Wednesday, 31 August 2016
Last updated 10 hours ago
Apr 9 2013 | 10:12am ET
Just days after his champion, Pershing Square Capital Management's William Ackman, called his stewardship of J.C. Penney "very close to a disaster," Ron Johnson is out as the retailer's CEO.
The company's board met yesterday and decided to let Johnson go.
Johnson, who took over Penney's just 17 months ago, was replaced by his predecessor, Myron Ullman—the very man Ackman successfully sought to replace at the end of 2011 with Johnson, whose hire was considered a coup at the time; Johnson was highly sought-after following a successful run as Apple's retail chief, overseeing the introduction of the company's hugely successful stores.
Penney's was a different matter, however. The end of Johnson's tenure comes after a series of missteps as the former Apple Inc. executive sought to remake the struggling retailer—notably a high-profile, and failed, effort to end discount sales, which succeeded only in driving away customers and further cutting into the company's sales.

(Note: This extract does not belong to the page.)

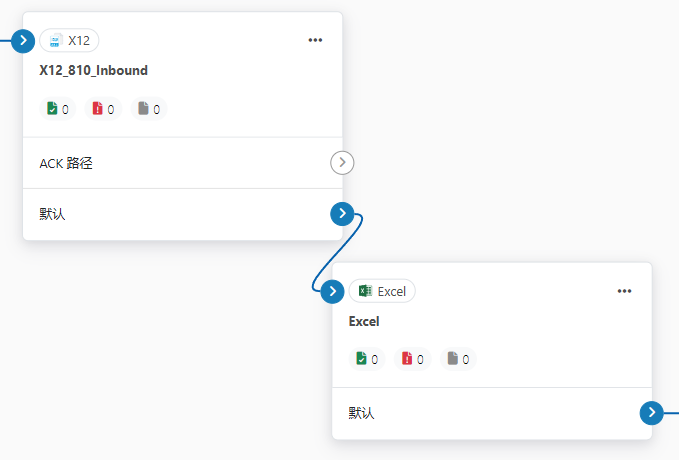Click Excel red error file counter
This screenshot has width=679, height=460.
413,359
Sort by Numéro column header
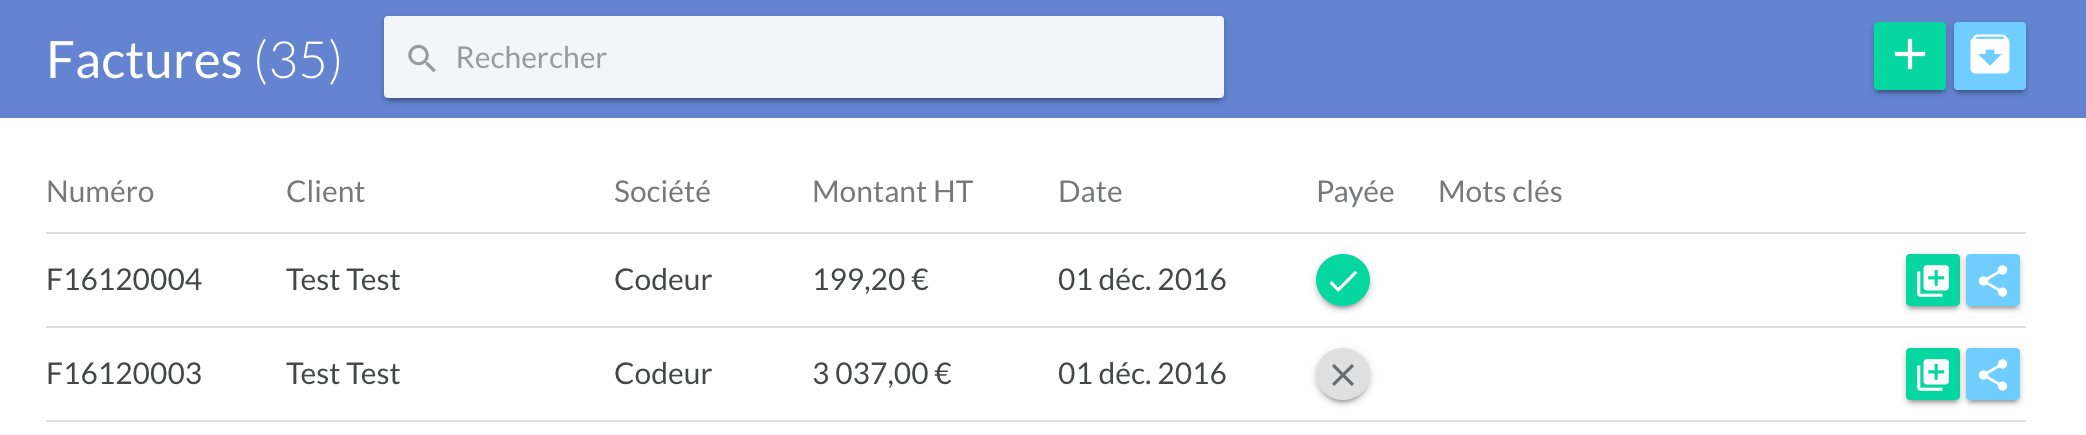 click(x=100, y=191)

"I wouldn't recommend that we go back to the way J.C. Penney was when I left" after a seven-year tenure, Ullman said. "Things change." But, "there's no reason to try and alienate customers who want to try and shop at J.C. Penney."
Penney's gave Johnson $50 million in shares to lure him.
Most analysts thought that Johnson had at least another quarter or two to turn things around, even after Ackman said Friday that criticism of Johnson "is deserved" and that "there have been some big mistakes."
"The impact has been, on a consolidated basis, very close to a disaster," both for Penney's and for Pershing Square: The hedge fund, Penney's largest shareholder, has lost about $500 million on paper on its stake.